Впрочем, будут и более банальные сюжеты, связанные с памятью о Наполеоне и наполеоновских войнах. Так, торжественное открытие Александровской колонны в 1839 году в Петербурге приведёт к дипломатическому скандалу, поскольку масштаб и символика празднования будут восприняты французской стороной как оскорбительные. Второй извод специфически русской наполеоники ещё более интересен, поскольку постепенно приобретёт мировое влияние. Начало этой теме положил Александр Иванович Герцен в «Былом и думах» в знаменитом фрагменте, где ставит под сомнение величие Наполеона. Он пишет об изречениях опального императора, которые его современники воспринимали как нечто глубокомысленное, но за которыми, если присмотреться, абсолютно ничего не стоит, кроме банальностей.
В дальнейшем эту тему ложного кумира по-своему продолжит Толстой. Наполеон пытается управлять историей, тогда как всё, что дано человеку, – мудрость принятия неизбежного, умение смирить своё я. Поэтому образ Кутузова в «Войне и мире» выглядит вовсе не таким сияющим, как на советских кинолентах: перед нами человек весьма неоднозначной репутации (сладострастник, лукавый царедворец и вельможа), не добродетельный в известном смысле слова, но великий своим осознанием тщетности попыток чем-то управлять и навязать истории свою волю. На военном совете в Филях он оказывается тем «наблюдающим», который понимает, что, несмотря на споры и иллюзию борьбы здесь и сейчас – всё на самом деле уже решено. И единственный его вопрос: в какой момент всё решилось? Он скорее бережно реконструирует историю, чем пересоздаёт её на свой лад, и именно благодаря этому он сильнее Наполеона. Именно потому, что знает своё бессилие – и способен его принять.
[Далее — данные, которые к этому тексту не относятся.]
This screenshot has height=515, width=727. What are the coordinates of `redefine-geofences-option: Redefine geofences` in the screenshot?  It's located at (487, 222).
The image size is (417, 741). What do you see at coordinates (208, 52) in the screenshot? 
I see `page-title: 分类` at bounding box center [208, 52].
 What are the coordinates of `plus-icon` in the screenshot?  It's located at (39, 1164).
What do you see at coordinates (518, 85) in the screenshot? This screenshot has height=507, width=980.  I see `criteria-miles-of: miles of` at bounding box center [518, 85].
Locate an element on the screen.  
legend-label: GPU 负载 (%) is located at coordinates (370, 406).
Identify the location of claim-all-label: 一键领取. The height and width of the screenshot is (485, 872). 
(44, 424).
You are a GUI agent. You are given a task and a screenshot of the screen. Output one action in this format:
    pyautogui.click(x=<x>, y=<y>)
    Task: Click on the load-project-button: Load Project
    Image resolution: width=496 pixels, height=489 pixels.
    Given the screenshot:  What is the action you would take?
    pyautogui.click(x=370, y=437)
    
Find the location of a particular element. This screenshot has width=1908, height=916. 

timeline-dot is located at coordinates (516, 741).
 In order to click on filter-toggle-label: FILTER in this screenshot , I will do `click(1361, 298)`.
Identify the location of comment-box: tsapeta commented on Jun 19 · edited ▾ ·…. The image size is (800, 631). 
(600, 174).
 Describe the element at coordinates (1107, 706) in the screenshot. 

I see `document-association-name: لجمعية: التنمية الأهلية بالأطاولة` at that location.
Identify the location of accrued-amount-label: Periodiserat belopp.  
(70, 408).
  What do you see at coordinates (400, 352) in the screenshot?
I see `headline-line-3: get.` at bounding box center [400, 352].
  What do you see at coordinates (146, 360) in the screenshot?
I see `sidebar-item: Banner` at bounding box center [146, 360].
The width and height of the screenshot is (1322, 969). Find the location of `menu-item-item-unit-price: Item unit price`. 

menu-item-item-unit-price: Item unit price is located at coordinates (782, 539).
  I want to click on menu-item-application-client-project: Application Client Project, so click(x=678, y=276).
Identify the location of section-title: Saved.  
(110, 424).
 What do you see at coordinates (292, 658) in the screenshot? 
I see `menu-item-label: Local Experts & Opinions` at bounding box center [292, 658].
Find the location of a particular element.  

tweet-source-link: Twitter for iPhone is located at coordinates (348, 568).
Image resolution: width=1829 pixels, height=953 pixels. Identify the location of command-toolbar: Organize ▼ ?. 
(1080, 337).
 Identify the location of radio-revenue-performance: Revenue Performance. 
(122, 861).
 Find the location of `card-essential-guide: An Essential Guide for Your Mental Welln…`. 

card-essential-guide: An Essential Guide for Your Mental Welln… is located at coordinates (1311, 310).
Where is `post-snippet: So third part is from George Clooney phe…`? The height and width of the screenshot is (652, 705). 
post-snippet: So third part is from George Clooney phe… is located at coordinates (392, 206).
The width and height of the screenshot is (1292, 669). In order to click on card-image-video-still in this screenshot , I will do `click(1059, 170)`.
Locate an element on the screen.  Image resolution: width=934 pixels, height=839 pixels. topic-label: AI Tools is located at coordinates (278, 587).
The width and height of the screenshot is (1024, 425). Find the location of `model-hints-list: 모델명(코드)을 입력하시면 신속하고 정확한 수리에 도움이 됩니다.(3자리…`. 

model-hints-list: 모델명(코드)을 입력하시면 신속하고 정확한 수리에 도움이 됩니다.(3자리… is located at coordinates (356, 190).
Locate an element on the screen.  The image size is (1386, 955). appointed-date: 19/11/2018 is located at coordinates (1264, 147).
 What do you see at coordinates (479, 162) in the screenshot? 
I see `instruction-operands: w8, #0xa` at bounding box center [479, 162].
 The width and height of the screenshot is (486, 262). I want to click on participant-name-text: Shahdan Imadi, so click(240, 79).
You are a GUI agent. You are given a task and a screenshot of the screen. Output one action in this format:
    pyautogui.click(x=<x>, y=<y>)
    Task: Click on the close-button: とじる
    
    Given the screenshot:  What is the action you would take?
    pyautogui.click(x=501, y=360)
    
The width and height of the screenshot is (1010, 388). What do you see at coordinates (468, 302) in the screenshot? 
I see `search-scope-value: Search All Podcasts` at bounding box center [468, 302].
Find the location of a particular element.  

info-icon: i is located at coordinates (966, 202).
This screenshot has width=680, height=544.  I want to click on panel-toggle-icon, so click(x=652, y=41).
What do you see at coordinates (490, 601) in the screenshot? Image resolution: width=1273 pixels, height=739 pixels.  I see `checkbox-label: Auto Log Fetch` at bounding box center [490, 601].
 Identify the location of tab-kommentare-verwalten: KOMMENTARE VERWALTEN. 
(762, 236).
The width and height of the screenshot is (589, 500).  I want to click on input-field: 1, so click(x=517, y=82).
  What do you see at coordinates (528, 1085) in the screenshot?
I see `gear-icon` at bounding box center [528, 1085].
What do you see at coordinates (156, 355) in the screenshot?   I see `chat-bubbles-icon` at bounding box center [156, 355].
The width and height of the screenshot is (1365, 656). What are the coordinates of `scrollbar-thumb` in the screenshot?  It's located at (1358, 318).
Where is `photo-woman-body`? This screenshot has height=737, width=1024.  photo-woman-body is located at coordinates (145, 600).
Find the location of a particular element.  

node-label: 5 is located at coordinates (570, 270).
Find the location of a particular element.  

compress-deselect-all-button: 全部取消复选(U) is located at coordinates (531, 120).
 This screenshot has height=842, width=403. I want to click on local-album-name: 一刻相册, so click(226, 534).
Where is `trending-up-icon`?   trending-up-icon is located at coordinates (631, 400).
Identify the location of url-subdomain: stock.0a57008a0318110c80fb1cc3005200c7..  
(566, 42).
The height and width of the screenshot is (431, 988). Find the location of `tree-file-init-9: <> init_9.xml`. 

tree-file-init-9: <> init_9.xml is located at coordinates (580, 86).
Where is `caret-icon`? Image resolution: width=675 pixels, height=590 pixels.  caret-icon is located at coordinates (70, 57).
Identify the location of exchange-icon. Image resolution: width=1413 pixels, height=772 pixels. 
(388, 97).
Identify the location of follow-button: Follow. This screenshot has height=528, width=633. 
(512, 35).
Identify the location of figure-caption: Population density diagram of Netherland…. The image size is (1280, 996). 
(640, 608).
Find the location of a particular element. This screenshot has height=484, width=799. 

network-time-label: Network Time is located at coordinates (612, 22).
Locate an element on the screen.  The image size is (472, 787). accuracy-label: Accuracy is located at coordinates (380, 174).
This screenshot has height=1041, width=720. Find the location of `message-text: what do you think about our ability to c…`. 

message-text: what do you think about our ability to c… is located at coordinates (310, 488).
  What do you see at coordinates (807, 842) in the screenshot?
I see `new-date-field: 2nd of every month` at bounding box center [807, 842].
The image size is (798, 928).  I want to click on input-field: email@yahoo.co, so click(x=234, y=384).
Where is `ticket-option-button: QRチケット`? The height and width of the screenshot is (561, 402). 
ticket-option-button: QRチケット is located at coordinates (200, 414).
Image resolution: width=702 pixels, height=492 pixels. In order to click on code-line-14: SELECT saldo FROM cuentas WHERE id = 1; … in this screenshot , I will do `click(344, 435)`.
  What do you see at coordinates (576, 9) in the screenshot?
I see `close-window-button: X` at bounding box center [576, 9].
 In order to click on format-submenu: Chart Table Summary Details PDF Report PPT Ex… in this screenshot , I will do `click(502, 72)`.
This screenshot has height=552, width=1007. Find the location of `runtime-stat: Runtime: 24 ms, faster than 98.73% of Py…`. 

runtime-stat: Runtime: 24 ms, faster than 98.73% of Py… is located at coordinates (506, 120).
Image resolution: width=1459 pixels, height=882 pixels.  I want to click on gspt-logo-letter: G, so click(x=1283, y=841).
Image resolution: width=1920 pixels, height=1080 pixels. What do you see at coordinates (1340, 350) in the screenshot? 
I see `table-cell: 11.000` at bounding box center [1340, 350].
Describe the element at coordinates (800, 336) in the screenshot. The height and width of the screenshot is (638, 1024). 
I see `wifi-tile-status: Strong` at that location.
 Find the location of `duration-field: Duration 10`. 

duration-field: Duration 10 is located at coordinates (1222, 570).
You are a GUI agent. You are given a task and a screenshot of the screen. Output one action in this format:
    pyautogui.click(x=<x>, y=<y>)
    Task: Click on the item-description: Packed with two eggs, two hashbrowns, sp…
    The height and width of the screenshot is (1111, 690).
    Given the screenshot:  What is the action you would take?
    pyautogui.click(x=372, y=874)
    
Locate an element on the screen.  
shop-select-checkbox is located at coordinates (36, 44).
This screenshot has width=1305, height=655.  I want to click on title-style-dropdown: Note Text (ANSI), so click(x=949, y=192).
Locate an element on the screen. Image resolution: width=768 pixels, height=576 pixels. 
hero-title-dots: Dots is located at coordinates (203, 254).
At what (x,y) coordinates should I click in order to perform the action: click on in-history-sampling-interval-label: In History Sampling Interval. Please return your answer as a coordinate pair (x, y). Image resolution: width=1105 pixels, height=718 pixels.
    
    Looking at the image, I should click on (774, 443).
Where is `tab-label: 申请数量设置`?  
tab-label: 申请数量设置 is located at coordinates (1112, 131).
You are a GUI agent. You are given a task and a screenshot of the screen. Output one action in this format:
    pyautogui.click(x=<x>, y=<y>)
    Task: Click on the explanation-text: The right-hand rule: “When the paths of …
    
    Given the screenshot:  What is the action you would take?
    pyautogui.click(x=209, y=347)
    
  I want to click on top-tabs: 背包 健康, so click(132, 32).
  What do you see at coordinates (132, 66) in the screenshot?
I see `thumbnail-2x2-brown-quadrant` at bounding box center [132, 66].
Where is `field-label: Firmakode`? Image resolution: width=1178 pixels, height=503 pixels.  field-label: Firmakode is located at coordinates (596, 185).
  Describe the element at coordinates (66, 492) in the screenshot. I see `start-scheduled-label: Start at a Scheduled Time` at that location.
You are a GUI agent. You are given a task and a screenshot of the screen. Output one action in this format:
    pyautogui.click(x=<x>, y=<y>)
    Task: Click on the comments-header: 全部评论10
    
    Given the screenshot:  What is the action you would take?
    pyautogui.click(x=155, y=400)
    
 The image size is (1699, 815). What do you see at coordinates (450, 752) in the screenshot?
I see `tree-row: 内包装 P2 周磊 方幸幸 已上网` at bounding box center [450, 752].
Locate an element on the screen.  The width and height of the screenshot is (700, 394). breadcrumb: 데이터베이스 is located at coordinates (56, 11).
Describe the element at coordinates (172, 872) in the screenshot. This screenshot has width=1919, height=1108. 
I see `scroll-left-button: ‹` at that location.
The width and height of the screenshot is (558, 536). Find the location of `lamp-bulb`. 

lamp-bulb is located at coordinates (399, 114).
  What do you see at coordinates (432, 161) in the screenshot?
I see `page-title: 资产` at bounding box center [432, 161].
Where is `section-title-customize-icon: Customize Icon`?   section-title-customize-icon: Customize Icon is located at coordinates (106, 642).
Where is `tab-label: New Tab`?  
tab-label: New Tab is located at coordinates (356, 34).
Логика Герцена и Толстого различна: Герцен продолжает верить в величие личности, просто находит его в другом (не в тех самолюбивых действиях, которые привели на вершину славы Наполеона), а Толстой уже вовсе предлагает избавиться от мысли о всесилии своего «я», «терапевтически» отказаться от попыток самолично управлять историей или даже собственной жизнью. Для обоих, однако, важен именно мотив кардинального сомнения в том, что Наполеон заслуживает того внимания, которое ему все уделяют. Таким образом, представление о Наполеоне-победителе и титане, породившее известные варианты мифа о герое, будь то труд Мережковского или Евгения Тарле, никак не назовёшь специфически русским: это дань общеевропейскому осмыслению, моде. А вот оригинально русское явление – это сомнение в величии Наполеона и вообще в логике «великих людей» как таковых. Сомнение не социологически-марксистское: то есть коренящееся на уверенности, что всё решают средние цифры, а духовно-нравственное – в вопросе, что такое подлинная слава и подлинное величие. Второй нотой за этим сомнением вырастает мысль о смирении, а Наполеон предстаёт как символ тщетности и иллюзорности земной славы. И эти герценовски-толстовские очки нам до сего дня впору, а значит, они связаны с чем-то очень настоящим в нашем понимании самих себя и своей культуры.